§ Problem to work on
Arrange the data below as a numbered list, running from the line containing "What do you see at coordinates (354, 361)" down through the line containing "This screenshot has width=983, height=470.", both included. Leave out any blank lines.

[Stored items]
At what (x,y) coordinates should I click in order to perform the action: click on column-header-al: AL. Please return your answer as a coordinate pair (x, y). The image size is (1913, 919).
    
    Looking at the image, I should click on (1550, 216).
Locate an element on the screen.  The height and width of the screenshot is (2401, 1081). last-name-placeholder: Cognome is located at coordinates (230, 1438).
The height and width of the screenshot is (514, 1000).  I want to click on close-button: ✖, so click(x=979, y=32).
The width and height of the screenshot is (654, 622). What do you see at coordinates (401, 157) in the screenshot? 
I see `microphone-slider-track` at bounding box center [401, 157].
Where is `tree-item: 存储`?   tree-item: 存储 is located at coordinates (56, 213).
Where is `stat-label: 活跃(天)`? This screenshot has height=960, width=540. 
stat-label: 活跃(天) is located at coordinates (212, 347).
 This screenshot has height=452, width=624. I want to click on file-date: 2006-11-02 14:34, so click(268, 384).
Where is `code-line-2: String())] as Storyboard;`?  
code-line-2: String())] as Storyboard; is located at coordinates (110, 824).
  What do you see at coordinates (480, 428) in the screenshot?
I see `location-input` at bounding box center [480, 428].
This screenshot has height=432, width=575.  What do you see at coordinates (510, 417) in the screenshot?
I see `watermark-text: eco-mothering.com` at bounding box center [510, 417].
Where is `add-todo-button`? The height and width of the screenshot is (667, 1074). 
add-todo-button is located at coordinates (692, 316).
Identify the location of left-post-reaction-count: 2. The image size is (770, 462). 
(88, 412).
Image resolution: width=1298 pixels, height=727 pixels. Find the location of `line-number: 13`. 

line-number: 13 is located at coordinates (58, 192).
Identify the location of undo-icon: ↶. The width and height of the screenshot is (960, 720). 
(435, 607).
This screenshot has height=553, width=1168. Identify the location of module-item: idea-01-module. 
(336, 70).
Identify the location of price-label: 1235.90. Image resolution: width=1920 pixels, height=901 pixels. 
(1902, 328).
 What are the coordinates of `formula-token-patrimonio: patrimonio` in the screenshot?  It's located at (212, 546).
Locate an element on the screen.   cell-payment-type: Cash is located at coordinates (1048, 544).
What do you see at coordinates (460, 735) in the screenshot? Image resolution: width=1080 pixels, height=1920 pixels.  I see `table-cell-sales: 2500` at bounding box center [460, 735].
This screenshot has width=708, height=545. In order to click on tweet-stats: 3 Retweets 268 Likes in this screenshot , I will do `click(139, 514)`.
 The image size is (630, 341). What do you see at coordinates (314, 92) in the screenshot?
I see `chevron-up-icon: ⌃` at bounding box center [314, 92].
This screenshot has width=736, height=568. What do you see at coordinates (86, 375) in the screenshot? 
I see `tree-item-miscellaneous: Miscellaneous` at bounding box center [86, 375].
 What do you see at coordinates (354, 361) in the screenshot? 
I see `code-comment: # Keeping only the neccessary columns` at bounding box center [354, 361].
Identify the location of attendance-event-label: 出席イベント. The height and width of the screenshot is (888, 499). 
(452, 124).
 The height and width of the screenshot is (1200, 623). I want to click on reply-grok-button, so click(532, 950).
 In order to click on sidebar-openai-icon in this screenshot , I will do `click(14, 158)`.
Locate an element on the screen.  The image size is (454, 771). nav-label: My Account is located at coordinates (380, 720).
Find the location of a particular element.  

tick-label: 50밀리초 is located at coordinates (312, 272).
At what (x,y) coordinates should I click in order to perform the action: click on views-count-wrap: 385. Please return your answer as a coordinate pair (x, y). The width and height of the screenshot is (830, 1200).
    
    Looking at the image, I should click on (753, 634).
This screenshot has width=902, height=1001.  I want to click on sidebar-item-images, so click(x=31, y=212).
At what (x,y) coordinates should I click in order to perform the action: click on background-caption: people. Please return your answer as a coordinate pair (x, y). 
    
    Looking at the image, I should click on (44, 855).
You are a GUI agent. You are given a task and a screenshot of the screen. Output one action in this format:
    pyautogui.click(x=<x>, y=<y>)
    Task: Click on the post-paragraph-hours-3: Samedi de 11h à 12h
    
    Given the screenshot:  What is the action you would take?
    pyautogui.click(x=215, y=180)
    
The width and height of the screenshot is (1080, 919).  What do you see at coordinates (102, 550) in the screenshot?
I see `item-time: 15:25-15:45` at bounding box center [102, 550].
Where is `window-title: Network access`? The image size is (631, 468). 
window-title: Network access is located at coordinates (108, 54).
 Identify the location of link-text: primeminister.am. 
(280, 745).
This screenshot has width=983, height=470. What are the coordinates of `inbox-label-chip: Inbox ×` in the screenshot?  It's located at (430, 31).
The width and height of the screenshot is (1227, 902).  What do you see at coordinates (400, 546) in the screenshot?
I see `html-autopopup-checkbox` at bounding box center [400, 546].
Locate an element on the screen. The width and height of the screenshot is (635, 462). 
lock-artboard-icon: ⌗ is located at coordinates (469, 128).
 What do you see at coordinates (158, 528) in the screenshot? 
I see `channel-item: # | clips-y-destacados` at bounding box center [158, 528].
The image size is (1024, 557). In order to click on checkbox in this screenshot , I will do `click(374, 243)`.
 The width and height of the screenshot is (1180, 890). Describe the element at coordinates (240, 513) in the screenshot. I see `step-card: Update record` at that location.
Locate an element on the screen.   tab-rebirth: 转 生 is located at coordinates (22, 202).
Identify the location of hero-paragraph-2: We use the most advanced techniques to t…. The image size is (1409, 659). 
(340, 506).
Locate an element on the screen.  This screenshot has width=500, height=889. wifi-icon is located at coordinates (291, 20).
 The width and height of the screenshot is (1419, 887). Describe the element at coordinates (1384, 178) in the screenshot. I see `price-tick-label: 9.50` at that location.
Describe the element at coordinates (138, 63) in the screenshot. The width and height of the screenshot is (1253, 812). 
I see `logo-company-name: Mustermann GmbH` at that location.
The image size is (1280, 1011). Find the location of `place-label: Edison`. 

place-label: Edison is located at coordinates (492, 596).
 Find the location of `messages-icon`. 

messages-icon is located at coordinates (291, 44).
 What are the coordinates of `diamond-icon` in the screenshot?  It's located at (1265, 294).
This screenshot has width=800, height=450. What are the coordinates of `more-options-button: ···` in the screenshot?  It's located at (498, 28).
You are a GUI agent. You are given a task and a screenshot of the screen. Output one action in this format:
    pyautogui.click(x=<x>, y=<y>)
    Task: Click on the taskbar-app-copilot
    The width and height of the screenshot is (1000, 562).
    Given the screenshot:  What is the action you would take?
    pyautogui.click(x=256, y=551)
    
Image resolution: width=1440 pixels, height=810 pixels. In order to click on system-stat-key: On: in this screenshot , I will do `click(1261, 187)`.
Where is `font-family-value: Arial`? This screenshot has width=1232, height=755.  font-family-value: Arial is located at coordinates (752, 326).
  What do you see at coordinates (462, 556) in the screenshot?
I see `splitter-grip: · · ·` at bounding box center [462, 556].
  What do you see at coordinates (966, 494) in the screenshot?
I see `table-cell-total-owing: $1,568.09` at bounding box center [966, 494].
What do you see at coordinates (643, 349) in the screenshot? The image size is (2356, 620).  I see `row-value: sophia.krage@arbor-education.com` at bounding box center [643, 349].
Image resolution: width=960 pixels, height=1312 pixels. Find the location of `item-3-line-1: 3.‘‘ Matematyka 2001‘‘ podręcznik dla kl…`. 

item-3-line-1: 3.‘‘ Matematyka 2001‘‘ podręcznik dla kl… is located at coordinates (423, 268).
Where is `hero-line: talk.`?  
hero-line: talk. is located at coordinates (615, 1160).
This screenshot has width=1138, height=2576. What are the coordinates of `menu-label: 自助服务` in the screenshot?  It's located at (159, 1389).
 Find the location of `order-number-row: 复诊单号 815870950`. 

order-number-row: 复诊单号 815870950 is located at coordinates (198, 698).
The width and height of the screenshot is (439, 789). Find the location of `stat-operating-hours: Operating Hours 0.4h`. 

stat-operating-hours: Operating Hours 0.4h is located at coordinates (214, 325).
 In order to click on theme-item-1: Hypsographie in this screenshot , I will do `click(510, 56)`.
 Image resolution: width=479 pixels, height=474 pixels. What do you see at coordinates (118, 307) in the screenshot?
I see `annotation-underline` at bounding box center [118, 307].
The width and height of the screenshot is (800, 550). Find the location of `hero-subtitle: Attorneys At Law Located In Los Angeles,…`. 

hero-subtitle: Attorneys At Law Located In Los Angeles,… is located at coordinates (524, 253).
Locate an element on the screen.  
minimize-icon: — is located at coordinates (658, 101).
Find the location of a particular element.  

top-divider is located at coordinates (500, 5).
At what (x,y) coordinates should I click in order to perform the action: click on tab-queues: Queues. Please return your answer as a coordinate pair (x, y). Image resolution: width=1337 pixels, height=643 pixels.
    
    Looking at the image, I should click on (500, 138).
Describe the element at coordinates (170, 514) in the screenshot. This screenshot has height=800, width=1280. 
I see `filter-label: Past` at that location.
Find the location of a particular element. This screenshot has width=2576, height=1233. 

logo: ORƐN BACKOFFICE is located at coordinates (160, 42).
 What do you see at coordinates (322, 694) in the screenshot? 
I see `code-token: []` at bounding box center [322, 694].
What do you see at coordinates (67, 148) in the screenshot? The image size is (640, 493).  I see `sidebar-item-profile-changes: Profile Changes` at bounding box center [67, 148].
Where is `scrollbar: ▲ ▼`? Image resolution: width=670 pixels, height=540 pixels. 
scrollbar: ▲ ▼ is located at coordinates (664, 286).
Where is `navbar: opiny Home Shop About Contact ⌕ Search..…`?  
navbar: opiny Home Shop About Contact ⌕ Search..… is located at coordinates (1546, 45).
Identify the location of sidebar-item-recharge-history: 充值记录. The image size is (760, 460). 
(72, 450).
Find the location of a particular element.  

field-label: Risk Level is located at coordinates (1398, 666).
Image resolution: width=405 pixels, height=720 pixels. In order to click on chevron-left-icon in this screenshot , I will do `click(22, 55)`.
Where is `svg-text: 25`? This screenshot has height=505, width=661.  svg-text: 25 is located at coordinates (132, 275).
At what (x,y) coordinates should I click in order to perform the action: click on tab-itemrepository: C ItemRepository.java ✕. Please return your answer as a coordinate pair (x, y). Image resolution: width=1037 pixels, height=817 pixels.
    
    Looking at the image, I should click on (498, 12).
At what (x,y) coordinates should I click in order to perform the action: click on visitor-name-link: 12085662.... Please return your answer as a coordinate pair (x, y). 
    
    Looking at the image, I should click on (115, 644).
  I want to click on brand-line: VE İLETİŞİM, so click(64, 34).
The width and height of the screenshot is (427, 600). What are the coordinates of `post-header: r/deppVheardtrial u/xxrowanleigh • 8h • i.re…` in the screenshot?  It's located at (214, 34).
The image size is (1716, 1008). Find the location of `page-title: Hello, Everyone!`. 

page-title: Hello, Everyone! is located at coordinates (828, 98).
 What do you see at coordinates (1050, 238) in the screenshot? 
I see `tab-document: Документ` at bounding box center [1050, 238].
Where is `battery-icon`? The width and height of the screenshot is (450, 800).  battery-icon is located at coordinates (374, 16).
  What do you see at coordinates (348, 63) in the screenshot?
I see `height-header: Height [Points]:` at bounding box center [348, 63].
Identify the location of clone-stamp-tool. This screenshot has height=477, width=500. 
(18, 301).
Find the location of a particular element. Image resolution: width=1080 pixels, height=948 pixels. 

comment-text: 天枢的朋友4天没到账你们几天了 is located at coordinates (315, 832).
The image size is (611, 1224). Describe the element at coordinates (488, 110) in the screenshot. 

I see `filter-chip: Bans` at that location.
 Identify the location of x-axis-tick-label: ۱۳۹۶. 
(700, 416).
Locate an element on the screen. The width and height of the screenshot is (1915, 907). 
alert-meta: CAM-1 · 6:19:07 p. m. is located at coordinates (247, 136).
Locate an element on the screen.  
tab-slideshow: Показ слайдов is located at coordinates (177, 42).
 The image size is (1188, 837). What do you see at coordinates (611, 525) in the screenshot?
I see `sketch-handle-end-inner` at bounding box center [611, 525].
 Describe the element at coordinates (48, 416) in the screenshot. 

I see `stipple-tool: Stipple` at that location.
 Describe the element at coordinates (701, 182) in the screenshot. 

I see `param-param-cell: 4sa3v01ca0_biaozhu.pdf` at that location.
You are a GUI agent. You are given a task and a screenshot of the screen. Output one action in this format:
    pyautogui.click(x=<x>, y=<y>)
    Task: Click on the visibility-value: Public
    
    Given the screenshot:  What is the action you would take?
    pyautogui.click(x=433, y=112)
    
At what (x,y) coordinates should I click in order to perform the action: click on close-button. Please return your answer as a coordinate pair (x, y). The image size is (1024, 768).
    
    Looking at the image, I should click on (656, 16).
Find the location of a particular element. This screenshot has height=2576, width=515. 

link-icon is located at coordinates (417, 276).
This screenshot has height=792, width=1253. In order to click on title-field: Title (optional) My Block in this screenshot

§ Your solution
1.  What do you see at coordinates (354, 361) in the screenshot? 
2. I see `code-comment: # Keeping only the neccessary columns` at bounding box center [354, 361].
3. Identify the location of attendance-event-label: 出席イベント. The height and width of the screenshot is (888, 499). 
4. (452, 124).
5.  The height and width of the screenshot is (1200, 623). I want to click on reply-grok-button, so click(532, 950).
6.  In order to click on sidebar-openai-icon in this screenshot , I will do `click(14, 158)`.
7. Locate an element on the screen.  The image size is (454, 771). nav-label: My Account is located at coordinates (380, 720).
8. Find the location of a particular element.  
9. tick-label: 50밀리초 is located at coordinates (312, 272).
10. At what (x,y) coordinates should I click in order to perform the action: click on views-count-wrap: 385. Please return your answer as a coordinate pair (x, y). The width and height of the screenshot is (830, 1200).
11.     Looking at the image, I should click on (753, 634).
12. This screenshot has width=902, height=1001.  I want to click on sidebar-item-images, so click(x=31, y=212).
13. At what (x,y) coordinates should I click in order to perform the action: click on background-caption: people. Please return your answer as a coordinate pair (x, y). 
14.     Looking at the image, I should click on (44, 855).
15. You are a GUI agent. You are given a task and a screenshot of the screen. Output one action in this format:
16.     pyautogui.click(x=<x>, y=<y>)
17.     Task: Click on the post-paragraph-hours-3: Samedi de 11h à 12h
18.     Given the screenshot:  What is the action you would take?
19.     pyautogui.click(x=215, y=180)
20. The width and height of the screenshot is (1080, 919).  What do you see at coordinates (102, 550) in the screenshot?
21. I see `item-time: 15:25-15:45` at bounding box center [102, 550].
22. Where is `window-title: Network access`? The image size is (631, 468). 
23. window-title: Network access is located at coordinates (108, 54).
24.  Identify the location of link-text: primeminister.am. 
25. (280, 745).
26. This screenshot has width=983, height=470. What are the coordinates of `inbox-label-chip: Inbox ×` in the screenshot?  It's located at (430, 31).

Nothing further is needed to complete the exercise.